**Problem to work on:**
Each record below must be retyped exactly, with nothing left out.

**Records supplied:**
# # # #

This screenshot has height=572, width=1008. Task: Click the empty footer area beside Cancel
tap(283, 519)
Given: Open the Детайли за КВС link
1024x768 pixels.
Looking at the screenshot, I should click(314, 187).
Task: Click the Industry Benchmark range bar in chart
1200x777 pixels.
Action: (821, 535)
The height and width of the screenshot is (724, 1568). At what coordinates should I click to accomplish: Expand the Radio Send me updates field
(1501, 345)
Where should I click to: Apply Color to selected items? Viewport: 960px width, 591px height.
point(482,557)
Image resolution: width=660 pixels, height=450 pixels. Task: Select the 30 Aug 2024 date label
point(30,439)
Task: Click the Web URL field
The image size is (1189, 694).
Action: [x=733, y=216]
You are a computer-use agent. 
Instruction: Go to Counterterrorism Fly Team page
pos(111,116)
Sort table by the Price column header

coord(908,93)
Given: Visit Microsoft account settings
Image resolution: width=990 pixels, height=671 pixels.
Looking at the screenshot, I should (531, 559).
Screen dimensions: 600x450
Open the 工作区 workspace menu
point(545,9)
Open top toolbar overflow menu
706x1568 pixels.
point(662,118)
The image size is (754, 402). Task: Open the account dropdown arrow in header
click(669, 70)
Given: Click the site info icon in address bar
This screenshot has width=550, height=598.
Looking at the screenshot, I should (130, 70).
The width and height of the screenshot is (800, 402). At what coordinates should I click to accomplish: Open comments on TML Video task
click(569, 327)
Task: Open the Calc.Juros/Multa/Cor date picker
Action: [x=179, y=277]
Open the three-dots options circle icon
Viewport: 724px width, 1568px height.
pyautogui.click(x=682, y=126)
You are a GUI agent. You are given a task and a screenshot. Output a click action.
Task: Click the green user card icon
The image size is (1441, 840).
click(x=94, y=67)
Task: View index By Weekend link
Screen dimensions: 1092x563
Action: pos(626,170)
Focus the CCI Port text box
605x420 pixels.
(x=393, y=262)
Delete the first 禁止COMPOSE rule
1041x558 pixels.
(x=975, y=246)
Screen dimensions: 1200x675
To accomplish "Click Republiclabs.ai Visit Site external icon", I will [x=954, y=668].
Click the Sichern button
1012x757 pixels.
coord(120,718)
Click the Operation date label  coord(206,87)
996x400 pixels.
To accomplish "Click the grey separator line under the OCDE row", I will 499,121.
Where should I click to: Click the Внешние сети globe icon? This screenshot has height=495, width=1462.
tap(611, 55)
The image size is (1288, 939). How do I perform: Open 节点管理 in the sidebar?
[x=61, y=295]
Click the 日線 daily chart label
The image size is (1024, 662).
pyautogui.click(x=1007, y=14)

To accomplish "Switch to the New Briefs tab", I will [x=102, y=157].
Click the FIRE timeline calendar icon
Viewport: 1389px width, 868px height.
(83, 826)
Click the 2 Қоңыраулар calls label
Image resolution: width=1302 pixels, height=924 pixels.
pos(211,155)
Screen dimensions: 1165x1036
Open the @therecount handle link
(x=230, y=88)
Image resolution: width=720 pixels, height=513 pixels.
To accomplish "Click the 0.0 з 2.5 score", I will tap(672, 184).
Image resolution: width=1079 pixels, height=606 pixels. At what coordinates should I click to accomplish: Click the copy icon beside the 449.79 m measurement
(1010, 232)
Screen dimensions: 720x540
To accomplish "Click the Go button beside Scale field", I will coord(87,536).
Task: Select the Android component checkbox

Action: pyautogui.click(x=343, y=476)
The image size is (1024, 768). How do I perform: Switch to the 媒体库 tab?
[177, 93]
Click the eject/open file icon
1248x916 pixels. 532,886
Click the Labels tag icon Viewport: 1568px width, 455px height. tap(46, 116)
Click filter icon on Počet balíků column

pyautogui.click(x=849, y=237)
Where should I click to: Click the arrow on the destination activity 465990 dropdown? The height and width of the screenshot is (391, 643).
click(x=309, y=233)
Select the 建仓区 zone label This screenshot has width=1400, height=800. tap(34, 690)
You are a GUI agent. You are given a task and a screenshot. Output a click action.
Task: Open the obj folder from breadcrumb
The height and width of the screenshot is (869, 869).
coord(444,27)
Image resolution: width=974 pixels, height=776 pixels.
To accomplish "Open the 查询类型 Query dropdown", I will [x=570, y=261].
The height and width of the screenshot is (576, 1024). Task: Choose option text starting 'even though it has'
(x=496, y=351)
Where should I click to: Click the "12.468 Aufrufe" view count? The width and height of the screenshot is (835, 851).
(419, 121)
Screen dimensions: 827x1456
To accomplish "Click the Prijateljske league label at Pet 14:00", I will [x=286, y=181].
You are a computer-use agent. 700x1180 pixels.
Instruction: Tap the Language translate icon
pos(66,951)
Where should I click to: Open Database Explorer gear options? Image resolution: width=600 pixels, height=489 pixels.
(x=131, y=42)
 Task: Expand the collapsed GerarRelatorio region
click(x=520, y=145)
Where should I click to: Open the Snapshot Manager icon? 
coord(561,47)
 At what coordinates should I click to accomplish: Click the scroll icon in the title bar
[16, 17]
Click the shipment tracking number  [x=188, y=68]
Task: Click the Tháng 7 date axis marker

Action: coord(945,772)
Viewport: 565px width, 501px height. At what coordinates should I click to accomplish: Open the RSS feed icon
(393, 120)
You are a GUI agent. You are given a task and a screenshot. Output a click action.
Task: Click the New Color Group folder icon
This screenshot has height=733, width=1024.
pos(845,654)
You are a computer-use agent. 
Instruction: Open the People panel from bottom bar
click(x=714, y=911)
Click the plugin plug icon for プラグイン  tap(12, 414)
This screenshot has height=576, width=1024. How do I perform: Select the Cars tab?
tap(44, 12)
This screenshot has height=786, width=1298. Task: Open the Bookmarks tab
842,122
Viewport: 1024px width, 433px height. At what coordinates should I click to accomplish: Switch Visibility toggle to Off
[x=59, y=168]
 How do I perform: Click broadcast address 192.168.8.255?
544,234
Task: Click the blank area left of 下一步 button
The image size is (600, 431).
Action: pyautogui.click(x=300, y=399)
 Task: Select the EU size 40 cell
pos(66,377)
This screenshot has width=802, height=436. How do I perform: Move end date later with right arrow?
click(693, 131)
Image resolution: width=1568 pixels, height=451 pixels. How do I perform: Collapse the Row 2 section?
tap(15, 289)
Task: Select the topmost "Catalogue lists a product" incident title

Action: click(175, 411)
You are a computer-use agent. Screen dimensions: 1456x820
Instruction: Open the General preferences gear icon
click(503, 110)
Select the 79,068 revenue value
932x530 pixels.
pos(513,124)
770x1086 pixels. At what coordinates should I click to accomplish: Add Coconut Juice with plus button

# # # #

**Exercise result:**
This screenshot has height=572, width=1008. Task: Click the empty footer area beside Cancel
tap(283, 519)
Given: Open the Детайли за КВС link
1024x768 pixels.
Looking at the screenshot, I should click(314, 187).
Task: Click the Industry Benchmark range bar in chart
1200x777 pixels.
Action: (821, 535)
The height and width of the screenshot is (724, 1568). At what coordinates should I click to accomplish: Expand the Radio Send me updates field
(1501, 345)
Where should I click to: Apply Color to selected items? Viewport: 960px width, 591px height.
point(482,557)
Image resolution: width=660 pixels, height=450 pixels. Task: Select the 30 Aug 2024 date label
point(30,439)
Task: Click the Web URL field
The image size is (1189, 694).
Action: [x=733, y=216]
You are a computer-use agent. 
Instruction: Go to Counterterrorism Fly Team page
pos(111,116)
Sort table by the Price column header

coord(908,93)
Given: Visit Microsoft account settings
Image resolution: width=990 pixels, height=671 pixels.
Looking at the screenshot, I should (531, 559).
Screen dimensions: 600x450
Open the 工作区 workspace menu
point(545,9)
Open top toolbar overflow menu
706x1568 pixels.
point(662,118)
The image size is (754, 402). Task: Open the account dropdown arrow in header
click(669, 70)
Given: Click the site info icon in address bar
This screenshot has width=550, height=598.
Looking at the screenshot, I should (130, 70).
The width and height of the screenshot is (800, 402). At what coordinates should I click to accomplish: Open comments on TML Video task
click(569, 327)
Task: Open the Calc.Juros/Multa/Cor date picker
Action: [x=179, y=277]
Open the three-dots options circle icon
Viewport: 724px width, 1568px height.
pyautogui.click(x=682, y=126)
You are a GUI agent. You are given a task and a screenshot. Output a click action.
Task: Click the green user card icon
The image size is (1441, 840).
click(x=94, y=67)
Task: View index By Weekend link
Screen dimensions: 1092x563
Action: pos(626,170)
Focus the CCI Port text box
605x420 pixels.
(x=393, y=262)
Delete the first 禁止COMPOSE rule
1041x558 pixels.
(x=975, y=246)
Screen dimensions: 1200x675
To accomplish "Click Republiclabs.ai Visit Site external icon", I will [x=954, y=668].
Click the Sichern button
1012x757 pixels.
coord(120,718)
Click the Operation date label  coord(206,87)
996x400 pixels.
To accomplish "Click the grey separator line under the OCDE row", I will 499,121.
Where should I click to: Click the Внешние сети globe icon? This screenshot has height=495, width=1462.
tap(611, 55)
The image size is (1288, 939). How do I perform: Open 节点管理 in the sidebar?
[x=61, y=295]
Click the 日線 daily chart label
The image size is (1024, 662).
pyautogui.click(x=1007, y=14)

To accomplish "Switch to the New Briefs tab", I will [x=102, y=157].
Click the FIRE timeline calendar icon
Viewport: 1389px width, 868px height.
(83, 826)
Click the 2 Қоңыраулар calls label
Image resolution: width=1302 pixels, height=924 pixels.
pos(211,155)
Screen dimensions: 1165x1036
Open the @therecount handle link
(x=230, y=88)
Image resolution: width=720 pixels, height=513 pixels.
To accomplish "Click the 0.0 з 2.5 score", I will tap(672, 184).
Image resolution: width=1079 pixels, height=606 pixels. At what coordinates should I click to accomplish: Click the copy icon beside the 449.79 m measurement
(1010, 232)
Screen dimensions: 720x540
To accomplish "Click the Go button beside Scale field", I will coord(87,536).
Task: Select the Android component checkbox

Action: pyautogui.click(x=343, y=476)
The image size is (1024, 768). How do I perform: Switch to the 媒体库 tab?
[177, 93]
Click the eject/open file icon
1248x916 pixels. 532,886
Click the Labels tag icon Viewport: 1568px width, 455px height. tap(46, 116)
Click filter icon on Počet balíků column

pyautogui.click(x=849, y=237)
Where should I click to: Click the arrow on the destination activity 465990 dropdown? The height and width of the screenshot is (391, 643).
click(x=309, y=233)
Select the 建仓区 zone label This screenshot has width=1400, height=800. tap(34, 690)
You are a GUI agent. You are given a task and a screenshot. Output a click action.
Task: Open the obj folder from breadcrumb
The height and width of the screenshot is (869, 869).
coord(444,27)
Image resolution: width=974 pixels, height=776 pixels.
To accomplish "Open the 查询类型 Query dropdown", I will [x=570, y=261].
The height and width of the screenshot is (576, 1024). Task: Choose option text starting 'even though it has'
(x=496, y=351)
Where should I click to: Click the "12.468 Aufrufe" view count? The width and height of the screenshot is (835, 851).
(419, 121)
Screen dimensions: 827x1456
To accomplish "Click the Prijateljske league label at Pet 14:00", I will [x=286, y=181].
You are a computer-use agent. 700x1180 pixels.
Instruction: Tap the Language translate icon
pos(66,951)
Where should I click to: Open Database Explorer gear options? Image resolution: width=600 pixels, height=489 pixels.
(x=131, y=42)
 Task: Expand the collapsed GerarRelatorio region
click(x=520, y=145)
Where should I click to: Open the Snapshot Manager icon? 
coord(561,47)
 At what coordinates should I click to accomplish: Click the scroll icon in the title bar
[16, 17]
Click the shipment tracking number  [x=188, y=68]
Task: Click the Tháng 7 date axis marker

Action: coord(945,772)
Viewport: 565px width, 501px height. At what coordinates should I click to accomplish: Open the RSS feed icon
(393, 120)
You are a GUI agent. You are given a task and a screenshot. Output a click action.
Task: Click the New Color Group folder icon
This screenshot has height=733, width=1024.
pos(845,654)
You are a computer-use agent. 
Instruction: Open the People panel from bottom bar
click(x=714, y=911)
Click the plugin plug icon for プラグイン  tap(12, 414)
This screenshot has height=576, width=1024. How do I perform: Select the Cars tab?
tap(44, 12)
This screenshot has height=786, width=1298. Task: Open the Bookmarks tab
842,122
Viewport: 1024px width, 433px height. At what coordinates should I click to accomplish: Switch Visibility toggle to Off
[x=59, y=168]
 How do I perform: Click broadcast address 192.168.8.255?
544,234
Task: Click the blank area left of 下一步 button
The image size is (600, 431).
Action: pyautogui.click(x=300, y=399)
 Task: Select the EU size 40 cell
pos(66,377)
This screenshot has width=802, height=436. How do I perform: Move end date later with right arrow?
click(693, 131)
Image resolution: width=1568 pixels, height=451 pixels. How do I perform: Collapse the Row 2 section?
tap(15, 289)
Task: Select the topmost "Catalogue lists a product" incident title

Action: click(175, 411)
You are a computer-use agent. Screen dimensions: 1456x820
Instruction: Open the General preferences gear icon
click(503, 110)
Select the 79,068 revenue value
932x530 pixels.
pos(513,124)
770x1086 pixels. At what coordinates should I click to accomplish: Add Coconut Juice with plus button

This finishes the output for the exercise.